« Une tromperie stratégique » : Zini et l’armée alertent le cabinet sur l’accord avec le Hamas

Deux documents ont été au cœur d’une réunion houleuse du cabinet de sécurité israélien : le premier portant sur l’activation de la force de stabilisation multinationale dans la Bande de Gaza, le second sur la feuille de route menant du désarmement du Hamas à un éventuel État palestinien. Plusieurs ministres et hauts responsables sécuritaires ont mis en garde contre les conséquences potentiellement lourdes de ces textes, et une partie des ministres a fait pression sur le Premier ministre Binyamin Netanyahou pour freiner le processus.

Le chef du département des recherches du renseignement militaire a exposé devant le cabinet ce qu’il a qualifié de manœuvre du Hamas : « Le Hamas a accepté le document en 15 points, mais n’a pas abandonné son objectif de destruction d’Israël. On observe un effort clair du Hamas pour nous renvoyer la balle. » Il a également mis en garde contre le risque d’internationalisation du conflit, contre l’installation de forces étrangères à proximité de localités israéliennes, et contre l’entrée du Qatar et de la Turquie dans le dispositif chargé de faire fonctionner la force multinationale. Une mise en garde a par ailleurs été formulée concernant le point de convergence entre l’initiative américaine pour Gaza et celle portée par l’Autorité palestinienne, dont l’issue, selon les intervenants, serait déjà connue et prévoirait la création d’un Etat palestinien.

Le chef du Shin Bet, David Zini, a de son côté averti : « La signature du Hamas s’inscrit dans un processus de tromperie stratégique, dont l’objectif est de gagner du temps et de s’assurer que nous ne reprenions pas nos opérations à Gaza jusqu’aux élections. Il y a ici une embuscade stratégique du Hamas. Il y a de la tromperie. »

Le chef du Conseil national de sécurité, Shmuel Ben Ezra, a précisé qu’Israël avait bien transmis des corrections aux documents aux États-Unis, lors d’une rencontre organisée entre les deux parties. Binyamin Netanyahou a lui-même souligné l’écart, qu’il juge inacceptable, entre les accords conclus en 2025 et le document actuellement sur la table : « Nous avons reçu le document après le dernier cabinet. Nous avons des accords de novembre 2025 avec les États-Unis qui contredisent ce document [la feuille de route]. Nous avons transmis des corrections. »

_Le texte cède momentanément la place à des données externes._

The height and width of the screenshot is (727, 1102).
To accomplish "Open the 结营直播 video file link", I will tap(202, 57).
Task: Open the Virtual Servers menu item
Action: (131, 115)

Le document en question, chargé de piloter le plan pour Gaza aux côtés des États-Unis, prévoit un calendrier détaillé de 14 jours après son approbation par les deux parties, devant culminer par le transfert de l’ensemble des pouvoirs civils et sécuritaires à un nouvel organisme, le Comité national pour l’administration de Gaza (NCAG). Selon plusieurs élus israéliens critiques du texte, ce dernier ne prévoirait pas la sortie ou la destruction complète de l’ensemble des moyens de combat présents dans la Bande de Gaza, armes légères, armes lourdes, dépôts d’armement, sites de production et tunnels, mais leur transfert sous la responsabilité de ce nouvel organe, sans qu’ils soient remis à Israël ni à aucun acteur non palestinien. Le texte prévoit également le déploiement d’une force internationale de stabilisation temporaire (ISF), chargée de superviser le cessez-le-feu et de séparer les zones sous responsabilité de Tsahal de celles transférées au NCAG.